鉴于当前违法所得认定中论证说理普遍不足的现状,程序性辩护在此类案件中具有特殊的价值。本研究样本中81.2%的案件未对违法所得进行论证,这一结构性缺陷为辩护律师提供了重要的程序性辩护空间。

第一,要求控方承担证明责任。根据刑事诉讼法的基本原则,控方对违法所得的存在及其数额承担举证责任。辩护律师应当要求控方提供认定违法所得的具体证据和计算依据,而非接受“退多少认多少”或概括性认定等模糊处理方式。在控方未能提供充分证据的情况下,应当坚持“疑罪从无”原则,主张不能认定或不能按控方主张的数额认定违法所得。

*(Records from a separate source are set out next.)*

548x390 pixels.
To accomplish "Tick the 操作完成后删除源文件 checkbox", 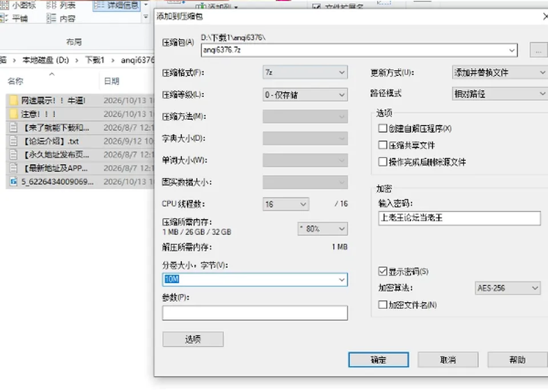I will click(382, 162).
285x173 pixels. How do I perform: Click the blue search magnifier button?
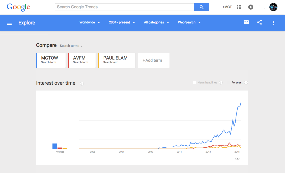(201, 7)
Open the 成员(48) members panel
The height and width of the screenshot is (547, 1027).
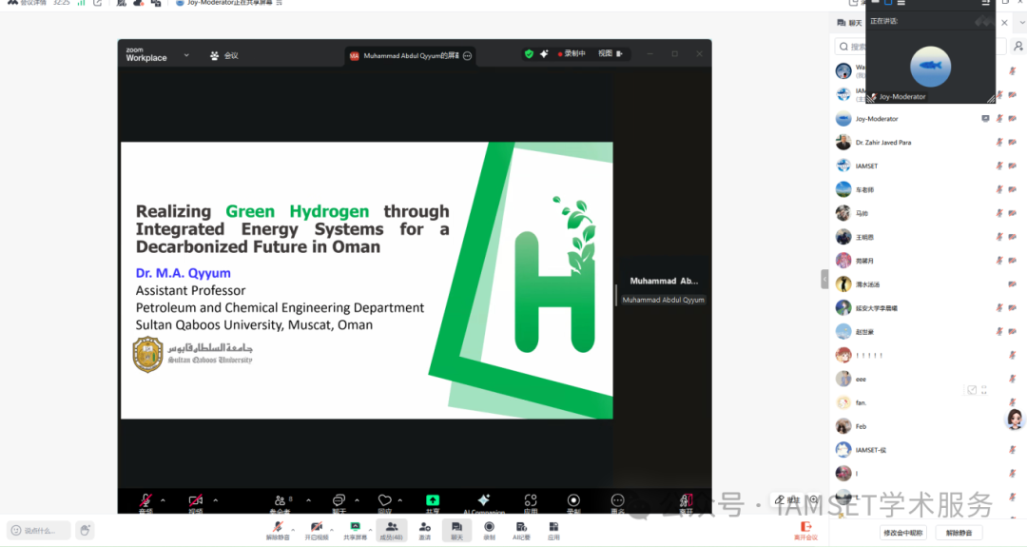tap(392, 529)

第二,申请专项审计或鉴定。在涉及复杂商业交易的案件中,违法所得的计算涉及财务会计、行业惯例等专业知识,辩护律师可以申请法院委托专业审计机构对行贿人的经营收入、成本和利润进行独立审计,以确保违法所得数额的认定建立在可靠的财务数据基础之上。

第三,在二审和再审中重点质疑论证不足的认定。对于一审判决中以笼统表述认定违法所得而未进行充分论证的案件,辩护律师可以在二审中以“认定事实不清、证据不足”为由,要求二审法院对违法所得的认定进行实质性审查。

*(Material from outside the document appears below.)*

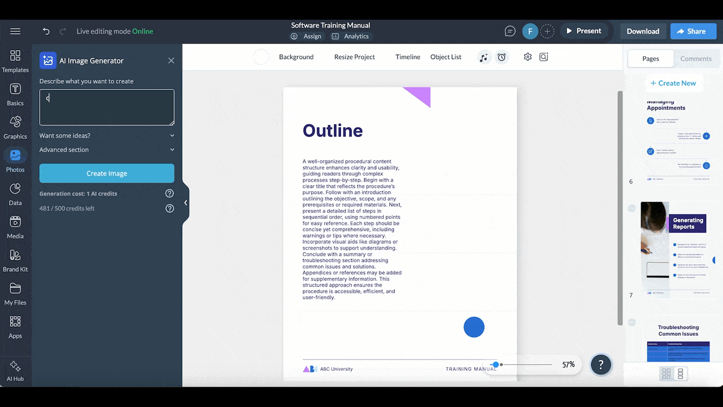Click the Create New button

(x=674, y=83)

第四,关注违法所得认定与量刑的关系。违法所得的数额不仅影响财产追缴的范围,还可能对量刑产生影响。辩护律师应当注意防止司法机关将未经充分论证的违法所得数额作为从重处罚的隐性依据,确保量刑仅基于经过法庭质证和认证的犯罪事实。 

五、结语

对非国家工作人员行贿罪正处于一个司法适用快速变化的时期。《司法解释(二)》显著提升了打击力度,与此同时,违法所得的认定作为该类案件财产处置的核心环节,却长期面临认定率低、方法混乱、论证不足等系统性问题。这一现状不仅不利于实现“不让犯罪分子从犯罪中获益”的法治原则,也影响了司法裁判的统一性和公信力。

从实务角度来看,无论是企业合规还是刑事辩护,都需要充分认识到该罪名在趋严态势下的新特征和新要求。在合规层面,企业应当将反腐败合规提升至战略高度,建立覆盖商业往来全流程的内控体系,从源头上预防行贿风险;在辩护层面,律师应当充分运用因果关系分析、成本扣除论证、程序性质疑等多元策略,在违法所得认定这一“薄弱环节”为当事人争取合法权益。

展望未来,建议最高司法机关通过发布指导性案例或制定专门司法解释的方式,明确对非国家工作人员行贿罪案件中违法所得的认定原则、方法和标准,特别是就间接利益的计算方式、成本扣除的范围和比例、论证说理的要求等关键问题作出统一规范,以实现刑罚的公正性和可预期性。唯有将“不让任何人从违法行为中获利”的法治理念转化为可操作的制度规则,才能在惩治犯罪与保障权利之间实现真正的平衡。 

参考文献

[1] 张文波. 行贿犯罪非法获利追缴的方法建构[J]. 法律适用, 2025(6): 68-81.

[2] 陈元. 行贿犯罪所获间接经济利益的追缴研究——以360例行贿犯罪判决案例样本为研究对象[J]. 河北法学, 2017, 35(11): 172-185.

[3] 李鹏飞. 行贿获取不正当财产性利益的处置现状、存在问题及路径选择——以中国裁判文书网公布的行贿案例为样本[J]. 法律适用, 2022(10): 109-119.